Хайнц Фельфе родился в 1918 году в Германии. В 1936 году вступил в СС. Работал телохранителем высоких чинов национал-социалистической немецкой рабочей партии. В 1943 году стал сотрудником разведки и уже через несколько месяцев — начальником управления по Швейцарии. В 1944 году получил звание оберштурмфюрера СС. В 1951 году Фельфе стал советским агентом под псевдонимом Пауль.
К концу войны он решил выбраться из этой преступной организации. Он попросил отправить его на фронт, попал в Голландию — занимался там переброской агентуры в тыл к англичанам и затем был пленен. А перед этим случилось то, что во многом определило его отношение и к войне, и к американцам с англичанами.
— Бомбежка Дрездена?
— Да. 13 февраля 1945 года его родной город — один из самых красивых не только в Германии, но во всем мире — был разрушен. Погибло много его родных, друзей.
— Как вы с ним встречались?
— Когда он работал в западногерманской разведке, мы встречались в основном в Австрии и Бельгии. Я приезжал с записывающей аппаратурой. Плюс Хайнц передавал уже готовые материалы.
— Агентов Фельфе вам все-таки раскрывал или нет?
— В свое время он сказал: «Друзья, я дам вам все, что будет проходить через мои руки. Но есть одна просьба: если я буду давать данные на агентов, вы их, пожалуйста, не арестовывайте и не разоблачайте. Это таит опасность для меня». И мы свято придерживались этого принципа.
— До сих пор не было известно: Советский Союз ему за работу платил или он делал все исключительно за идею?
— Конечно, мы платили. Но делал он это не за деньги, а за идею. Он был готов с нами сотрудничать. Более того, он считал это своим долгом. Он был убежден, что политика Советского Союза в наибольшей степени отвечает интересам Германии.
Когда его арестовали, я очень переживал.
ИЗ ДОСЬЕ "МК"
Судебный процесс над Фельфе начался 8 июля 1963 года. Каждую ночь его будили по девять раз, чтобы убедиться, что он не покончил жизнь самоубийством. Но Фельфе держался молодцом. Приговор: пятнадцать лет лишения свободы. Отправили в тюрьму в Нижней Баварии, где его подвергали унижениям и оскорблениям, лишили переписки с членами семьи, ужесточали режим.
Он отсидел 6 лет, потом его обменяли на 21 шпиона! Представляете ценность Фельфе? Мы выполнили наше обещание — не бросили его. Мы ничего не пожалели бы, чтобы вытащить его.

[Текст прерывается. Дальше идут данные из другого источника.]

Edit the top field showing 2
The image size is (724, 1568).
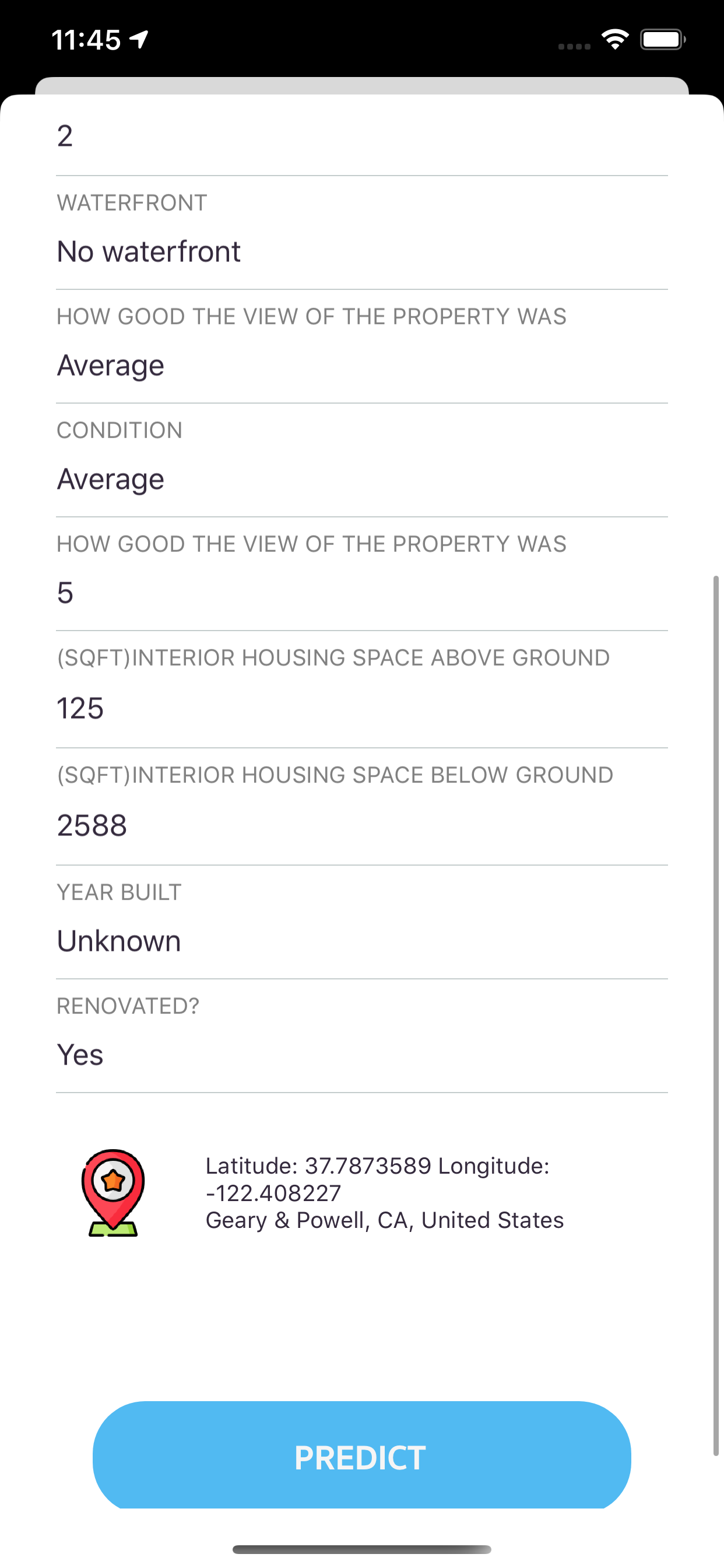click(362, 135)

К сожалению, после его обмена я только один раз встретился с ним. Это было в Берлине. Мы с ним обнялись, поговорили. Но у нас не принято было, если ты больше не работаешь с этим человеком, продолжать с ним общаться.
После тюрьмы он переехал в ГДР. И, естественно, наши друзья помогли ему устроить свой быт. Он поселился в хорошем доме в пригороде Берлина, приобрел машину, стал преподавать в университете. Естественно, местные власти после воссоединения Германии знали, кем он был и чем занимался. Но он уже отсидел, стал свободным гражданином. Так что никаких претензий к нему быть не могло.
— Виталий Викторович, вы бы хотели снова попасть в Германию?
— Конечно. Я был там после объединения всего четыре раза. Пускали меня без всяких проблем, хотя там прекрасно знают, кто я. В последний раз — в 2008 году — ездил на 80-летие одного из своих друзей. Интересно, пустят ли сейчас?